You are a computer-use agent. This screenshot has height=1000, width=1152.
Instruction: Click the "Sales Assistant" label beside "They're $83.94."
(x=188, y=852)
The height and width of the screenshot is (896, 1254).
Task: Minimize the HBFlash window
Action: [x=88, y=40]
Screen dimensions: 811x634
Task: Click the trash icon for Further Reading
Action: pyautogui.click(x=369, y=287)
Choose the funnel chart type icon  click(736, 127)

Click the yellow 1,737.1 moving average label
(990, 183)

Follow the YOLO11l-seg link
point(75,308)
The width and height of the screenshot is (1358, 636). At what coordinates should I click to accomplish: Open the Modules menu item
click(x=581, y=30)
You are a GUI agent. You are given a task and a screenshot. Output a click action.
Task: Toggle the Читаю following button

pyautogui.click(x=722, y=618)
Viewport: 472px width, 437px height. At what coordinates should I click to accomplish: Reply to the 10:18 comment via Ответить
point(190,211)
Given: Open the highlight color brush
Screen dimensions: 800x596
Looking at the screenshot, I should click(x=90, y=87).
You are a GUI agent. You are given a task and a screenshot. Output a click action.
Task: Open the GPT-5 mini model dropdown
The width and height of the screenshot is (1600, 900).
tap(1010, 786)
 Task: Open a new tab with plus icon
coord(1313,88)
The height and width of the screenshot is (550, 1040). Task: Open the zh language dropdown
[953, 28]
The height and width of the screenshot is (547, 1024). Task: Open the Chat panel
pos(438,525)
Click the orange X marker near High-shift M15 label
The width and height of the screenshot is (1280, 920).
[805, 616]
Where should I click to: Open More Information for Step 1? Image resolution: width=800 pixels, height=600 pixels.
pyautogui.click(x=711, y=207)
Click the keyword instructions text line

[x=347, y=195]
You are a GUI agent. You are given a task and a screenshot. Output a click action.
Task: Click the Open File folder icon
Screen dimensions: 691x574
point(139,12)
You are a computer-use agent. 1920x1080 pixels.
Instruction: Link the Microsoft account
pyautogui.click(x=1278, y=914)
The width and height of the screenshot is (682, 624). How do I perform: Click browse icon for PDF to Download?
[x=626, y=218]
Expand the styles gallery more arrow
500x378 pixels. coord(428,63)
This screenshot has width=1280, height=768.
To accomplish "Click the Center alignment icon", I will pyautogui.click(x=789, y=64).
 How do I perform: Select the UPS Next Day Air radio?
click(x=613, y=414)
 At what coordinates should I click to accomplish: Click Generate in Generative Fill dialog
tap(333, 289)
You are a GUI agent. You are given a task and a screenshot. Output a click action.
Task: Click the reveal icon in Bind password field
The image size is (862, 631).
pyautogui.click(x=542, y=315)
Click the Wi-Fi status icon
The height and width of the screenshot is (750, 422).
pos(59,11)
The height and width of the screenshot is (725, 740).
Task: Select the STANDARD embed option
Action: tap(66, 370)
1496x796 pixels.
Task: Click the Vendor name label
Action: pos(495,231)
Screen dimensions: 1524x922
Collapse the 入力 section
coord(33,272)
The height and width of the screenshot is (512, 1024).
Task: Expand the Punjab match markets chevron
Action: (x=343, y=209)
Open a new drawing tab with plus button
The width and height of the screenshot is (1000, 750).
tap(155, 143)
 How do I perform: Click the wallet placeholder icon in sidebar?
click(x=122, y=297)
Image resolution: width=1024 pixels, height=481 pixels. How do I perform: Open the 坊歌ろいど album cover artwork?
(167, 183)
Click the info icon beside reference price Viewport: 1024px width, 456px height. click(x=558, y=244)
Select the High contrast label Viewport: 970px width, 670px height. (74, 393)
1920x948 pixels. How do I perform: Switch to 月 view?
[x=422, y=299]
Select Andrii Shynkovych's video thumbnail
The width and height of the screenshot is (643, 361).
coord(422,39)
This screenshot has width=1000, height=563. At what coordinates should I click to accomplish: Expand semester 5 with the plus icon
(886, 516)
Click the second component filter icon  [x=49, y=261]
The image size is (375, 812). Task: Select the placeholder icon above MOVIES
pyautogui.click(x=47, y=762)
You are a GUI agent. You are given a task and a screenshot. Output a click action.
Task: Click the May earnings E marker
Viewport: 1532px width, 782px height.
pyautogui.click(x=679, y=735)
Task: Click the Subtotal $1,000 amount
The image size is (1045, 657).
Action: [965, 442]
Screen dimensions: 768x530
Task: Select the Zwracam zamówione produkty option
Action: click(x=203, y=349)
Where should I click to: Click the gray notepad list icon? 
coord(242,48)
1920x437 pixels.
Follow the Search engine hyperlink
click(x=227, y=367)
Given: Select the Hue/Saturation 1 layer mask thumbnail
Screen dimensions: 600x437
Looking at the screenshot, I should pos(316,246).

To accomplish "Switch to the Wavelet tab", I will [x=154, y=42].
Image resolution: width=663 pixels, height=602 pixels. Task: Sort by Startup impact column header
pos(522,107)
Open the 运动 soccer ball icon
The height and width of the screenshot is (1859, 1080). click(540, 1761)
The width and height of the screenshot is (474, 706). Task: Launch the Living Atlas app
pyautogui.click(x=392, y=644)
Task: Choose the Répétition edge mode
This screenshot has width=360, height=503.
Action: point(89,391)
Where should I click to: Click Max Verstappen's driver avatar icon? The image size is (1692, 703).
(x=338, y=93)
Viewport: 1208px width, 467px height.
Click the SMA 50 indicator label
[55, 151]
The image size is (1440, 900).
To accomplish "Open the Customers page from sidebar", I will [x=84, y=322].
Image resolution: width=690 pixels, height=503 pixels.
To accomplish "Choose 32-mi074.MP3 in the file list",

§ §

- What the task requires -
Go to the line in the material above that contains "Click the Wi-Fi status icon" and copy exactly from there through the line that contains "Screen dimensions: 1524x922", stopping after it.

- Solution to this exercise -
Click the Wi-Fi status icon
The height and width of the screenshot is (750, 422).
pos(59,11)
The height and width of the screenshot is (725, 740).
Task: Select the STANDARD embed option
Action: tap(66, 370)
1496x796 pixels.
Task: Click the Vendor name label
Action: pos(495,231)
Screen dimensions: 1524x922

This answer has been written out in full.